Work required: Duplicate the data verbatim, from the line with "You are a computer-use agent. The height" up to and including the line with "click(x=68, y=129)".

Dataset rows:
--- Start ---

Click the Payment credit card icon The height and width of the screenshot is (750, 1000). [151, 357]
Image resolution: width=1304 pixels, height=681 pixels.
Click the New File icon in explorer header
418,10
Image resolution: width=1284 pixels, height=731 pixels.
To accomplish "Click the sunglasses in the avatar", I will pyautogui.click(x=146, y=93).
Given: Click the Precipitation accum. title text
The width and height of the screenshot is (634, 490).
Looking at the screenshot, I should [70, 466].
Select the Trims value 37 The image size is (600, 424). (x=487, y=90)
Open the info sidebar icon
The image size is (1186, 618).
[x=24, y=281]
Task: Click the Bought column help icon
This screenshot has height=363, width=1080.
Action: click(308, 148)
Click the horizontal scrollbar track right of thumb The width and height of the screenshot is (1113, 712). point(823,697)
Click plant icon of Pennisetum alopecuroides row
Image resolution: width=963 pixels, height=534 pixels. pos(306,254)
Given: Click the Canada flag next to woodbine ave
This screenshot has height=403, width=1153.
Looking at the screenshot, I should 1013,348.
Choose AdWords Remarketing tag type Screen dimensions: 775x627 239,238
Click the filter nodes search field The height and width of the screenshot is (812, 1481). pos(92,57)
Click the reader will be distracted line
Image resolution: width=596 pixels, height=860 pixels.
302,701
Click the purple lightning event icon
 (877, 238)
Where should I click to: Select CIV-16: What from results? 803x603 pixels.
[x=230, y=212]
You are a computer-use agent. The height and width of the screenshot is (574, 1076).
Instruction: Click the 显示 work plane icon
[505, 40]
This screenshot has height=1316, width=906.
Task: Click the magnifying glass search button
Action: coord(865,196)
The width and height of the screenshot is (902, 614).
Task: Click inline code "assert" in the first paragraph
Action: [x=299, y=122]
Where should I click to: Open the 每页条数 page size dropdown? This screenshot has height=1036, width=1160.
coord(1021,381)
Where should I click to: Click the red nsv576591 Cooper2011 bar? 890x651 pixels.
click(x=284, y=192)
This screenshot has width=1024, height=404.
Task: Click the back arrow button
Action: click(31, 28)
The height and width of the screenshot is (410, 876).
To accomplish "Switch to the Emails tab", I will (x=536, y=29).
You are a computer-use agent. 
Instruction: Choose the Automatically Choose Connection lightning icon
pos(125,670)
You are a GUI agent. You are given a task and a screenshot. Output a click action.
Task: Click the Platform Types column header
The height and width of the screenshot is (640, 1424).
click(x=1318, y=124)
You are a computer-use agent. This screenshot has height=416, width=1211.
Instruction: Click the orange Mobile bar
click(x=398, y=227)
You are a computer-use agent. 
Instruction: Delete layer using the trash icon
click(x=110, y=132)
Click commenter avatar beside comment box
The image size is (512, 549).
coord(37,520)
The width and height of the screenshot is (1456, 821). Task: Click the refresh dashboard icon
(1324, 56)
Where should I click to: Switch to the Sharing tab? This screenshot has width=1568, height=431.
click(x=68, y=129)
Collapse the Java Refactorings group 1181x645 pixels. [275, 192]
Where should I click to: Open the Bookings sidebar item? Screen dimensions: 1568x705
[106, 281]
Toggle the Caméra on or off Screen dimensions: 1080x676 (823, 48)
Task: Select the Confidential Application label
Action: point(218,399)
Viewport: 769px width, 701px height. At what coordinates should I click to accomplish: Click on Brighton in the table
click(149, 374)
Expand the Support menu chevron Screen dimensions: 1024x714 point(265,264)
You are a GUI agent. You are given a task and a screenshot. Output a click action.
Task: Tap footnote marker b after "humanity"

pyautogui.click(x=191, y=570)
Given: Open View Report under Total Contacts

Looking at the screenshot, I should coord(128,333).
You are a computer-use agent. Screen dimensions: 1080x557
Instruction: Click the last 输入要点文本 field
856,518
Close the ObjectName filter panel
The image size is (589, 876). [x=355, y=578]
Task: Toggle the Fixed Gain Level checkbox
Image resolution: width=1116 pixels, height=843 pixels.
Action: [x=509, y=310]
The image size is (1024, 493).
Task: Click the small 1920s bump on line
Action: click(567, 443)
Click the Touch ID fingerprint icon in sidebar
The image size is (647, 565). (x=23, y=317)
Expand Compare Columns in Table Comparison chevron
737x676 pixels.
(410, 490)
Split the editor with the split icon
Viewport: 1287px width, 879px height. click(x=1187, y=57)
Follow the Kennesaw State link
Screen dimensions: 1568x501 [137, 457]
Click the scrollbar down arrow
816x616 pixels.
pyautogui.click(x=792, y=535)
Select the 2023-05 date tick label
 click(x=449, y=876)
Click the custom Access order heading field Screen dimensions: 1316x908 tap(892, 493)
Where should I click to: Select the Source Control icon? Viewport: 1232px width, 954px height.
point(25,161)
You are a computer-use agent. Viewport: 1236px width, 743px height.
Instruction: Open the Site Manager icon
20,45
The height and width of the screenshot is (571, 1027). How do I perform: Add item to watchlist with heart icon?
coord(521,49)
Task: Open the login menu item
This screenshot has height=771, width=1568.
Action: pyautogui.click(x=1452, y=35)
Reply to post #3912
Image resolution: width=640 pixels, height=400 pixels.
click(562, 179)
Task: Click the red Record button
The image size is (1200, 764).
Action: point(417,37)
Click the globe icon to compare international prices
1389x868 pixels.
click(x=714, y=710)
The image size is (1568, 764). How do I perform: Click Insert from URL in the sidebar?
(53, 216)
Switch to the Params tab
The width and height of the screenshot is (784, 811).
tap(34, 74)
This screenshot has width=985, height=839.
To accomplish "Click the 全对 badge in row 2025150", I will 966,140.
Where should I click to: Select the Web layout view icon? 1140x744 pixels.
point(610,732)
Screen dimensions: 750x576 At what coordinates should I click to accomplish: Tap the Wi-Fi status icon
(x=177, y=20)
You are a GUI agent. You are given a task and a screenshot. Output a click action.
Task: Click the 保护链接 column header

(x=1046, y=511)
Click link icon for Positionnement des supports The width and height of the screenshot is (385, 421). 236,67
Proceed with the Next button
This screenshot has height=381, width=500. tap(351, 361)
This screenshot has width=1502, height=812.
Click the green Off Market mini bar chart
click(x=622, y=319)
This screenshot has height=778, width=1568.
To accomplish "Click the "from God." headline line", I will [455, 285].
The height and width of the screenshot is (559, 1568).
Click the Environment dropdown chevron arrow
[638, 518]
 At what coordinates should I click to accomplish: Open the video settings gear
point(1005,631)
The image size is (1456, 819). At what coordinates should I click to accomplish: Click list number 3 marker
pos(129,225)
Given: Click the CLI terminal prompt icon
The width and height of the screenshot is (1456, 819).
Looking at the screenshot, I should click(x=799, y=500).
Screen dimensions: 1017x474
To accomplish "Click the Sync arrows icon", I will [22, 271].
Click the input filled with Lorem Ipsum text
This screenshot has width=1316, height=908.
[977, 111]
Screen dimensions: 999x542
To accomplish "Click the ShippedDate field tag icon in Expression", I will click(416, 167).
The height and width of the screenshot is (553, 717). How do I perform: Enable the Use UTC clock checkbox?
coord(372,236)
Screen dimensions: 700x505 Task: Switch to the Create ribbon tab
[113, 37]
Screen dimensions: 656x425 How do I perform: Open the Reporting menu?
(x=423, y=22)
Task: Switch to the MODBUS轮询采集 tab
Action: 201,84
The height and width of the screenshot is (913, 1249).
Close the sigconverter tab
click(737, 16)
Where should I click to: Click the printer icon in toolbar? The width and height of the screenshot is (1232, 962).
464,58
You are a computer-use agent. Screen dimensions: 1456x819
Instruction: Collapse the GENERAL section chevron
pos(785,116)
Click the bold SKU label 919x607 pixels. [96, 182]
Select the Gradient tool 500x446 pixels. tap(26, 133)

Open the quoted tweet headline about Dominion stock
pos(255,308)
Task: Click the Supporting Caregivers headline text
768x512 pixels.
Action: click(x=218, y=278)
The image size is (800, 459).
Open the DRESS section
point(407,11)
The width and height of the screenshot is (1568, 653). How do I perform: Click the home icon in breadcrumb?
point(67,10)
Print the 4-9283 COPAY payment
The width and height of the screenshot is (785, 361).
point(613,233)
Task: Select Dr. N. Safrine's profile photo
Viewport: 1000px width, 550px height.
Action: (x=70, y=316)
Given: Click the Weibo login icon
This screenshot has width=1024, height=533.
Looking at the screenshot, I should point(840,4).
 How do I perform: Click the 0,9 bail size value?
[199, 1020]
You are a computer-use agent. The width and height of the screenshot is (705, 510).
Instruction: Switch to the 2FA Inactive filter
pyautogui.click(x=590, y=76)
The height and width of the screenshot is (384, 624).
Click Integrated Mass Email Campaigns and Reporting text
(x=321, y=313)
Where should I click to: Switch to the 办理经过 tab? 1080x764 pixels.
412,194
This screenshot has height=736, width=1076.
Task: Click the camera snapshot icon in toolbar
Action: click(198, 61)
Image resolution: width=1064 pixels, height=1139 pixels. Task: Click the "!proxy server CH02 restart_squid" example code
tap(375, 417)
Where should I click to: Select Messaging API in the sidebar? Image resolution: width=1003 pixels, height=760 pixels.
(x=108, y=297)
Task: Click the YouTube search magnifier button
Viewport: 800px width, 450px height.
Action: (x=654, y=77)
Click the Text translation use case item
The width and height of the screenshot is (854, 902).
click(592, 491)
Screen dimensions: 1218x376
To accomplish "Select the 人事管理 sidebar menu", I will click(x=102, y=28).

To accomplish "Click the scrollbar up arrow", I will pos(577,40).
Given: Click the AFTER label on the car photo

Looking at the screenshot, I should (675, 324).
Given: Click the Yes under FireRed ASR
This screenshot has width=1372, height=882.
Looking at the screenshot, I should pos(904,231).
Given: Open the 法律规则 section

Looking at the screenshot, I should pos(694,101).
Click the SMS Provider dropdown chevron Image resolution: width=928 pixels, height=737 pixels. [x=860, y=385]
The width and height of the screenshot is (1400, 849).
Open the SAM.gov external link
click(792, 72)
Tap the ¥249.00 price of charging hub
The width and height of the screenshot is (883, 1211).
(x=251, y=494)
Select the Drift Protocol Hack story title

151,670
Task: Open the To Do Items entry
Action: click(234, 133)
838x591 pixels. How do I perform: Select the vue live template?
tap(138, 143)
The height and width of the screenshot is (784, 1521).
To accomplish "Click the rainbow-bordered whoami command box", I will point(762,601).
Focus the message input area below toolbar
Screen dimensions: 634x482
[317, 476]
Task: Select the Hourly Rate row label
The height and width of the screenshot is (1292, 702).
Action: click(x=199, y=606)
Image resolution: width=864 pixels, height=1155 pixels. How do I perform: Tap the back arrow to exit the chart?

--- End ---

The response:
You are a computer-use agent. The height and width of the screenshot is (574, 1076).
Instruction: Click the 显示 work plane icon
[505, 40]
This screenshot has height=1316, width=906.
Task: Click the magnifying glass search button
Action: coord(865,196)
The width and height of the screenshot is (902, 614).
Task: Click inline code "assert" in the first paragraph
Action: [x=299, y=122]
Where should I click to: Open the 每页条数 page size dropdown? This screenshot has height=1036, width=1160.
coord(1021,381)
Where should I click to: Click the red nsv576591 Cooper2011 bar? 890x651 pixels.
click(x=284, y=192)
This screenshot has width=1024, height=404.
Task: Click the back arrow button
Action: click(31, 28)
The height and width of the screenshot is (410, 876).
To accomplish "Switch to the Emails tab", I will (x=536, y=29).
You are a computer-use agent. 
Instruction: Choose the Automatically Choose Connection lightning icon
pos(125,670)
You are a GUI agent. You are given a task and a screenshot. Output a click action.
Task: Click the Platform Types column header
The height and width of the screenshot is (640, 1424).
click(x=1318, y=124)
You are a computer-use agent. This screenshot has height=416, width=1211.
Instruction: Click the orange Mobile bar
click(x=398, y=227)
You are a computer-use agent. 
Instruction: Delete layer using the trash icon
click(x=110, y=132)
Click commenter avatar beside comment box
The image size is (512, 549).
coord(37,520)
The width and height of the screenshot is (1456, 821). Task: Click the refresh dashboard icon
(1324, 56)
Where should I click to: Switch to the Sharing tab? This screenshot has width=1568, height=431.
click(x=68, y=129)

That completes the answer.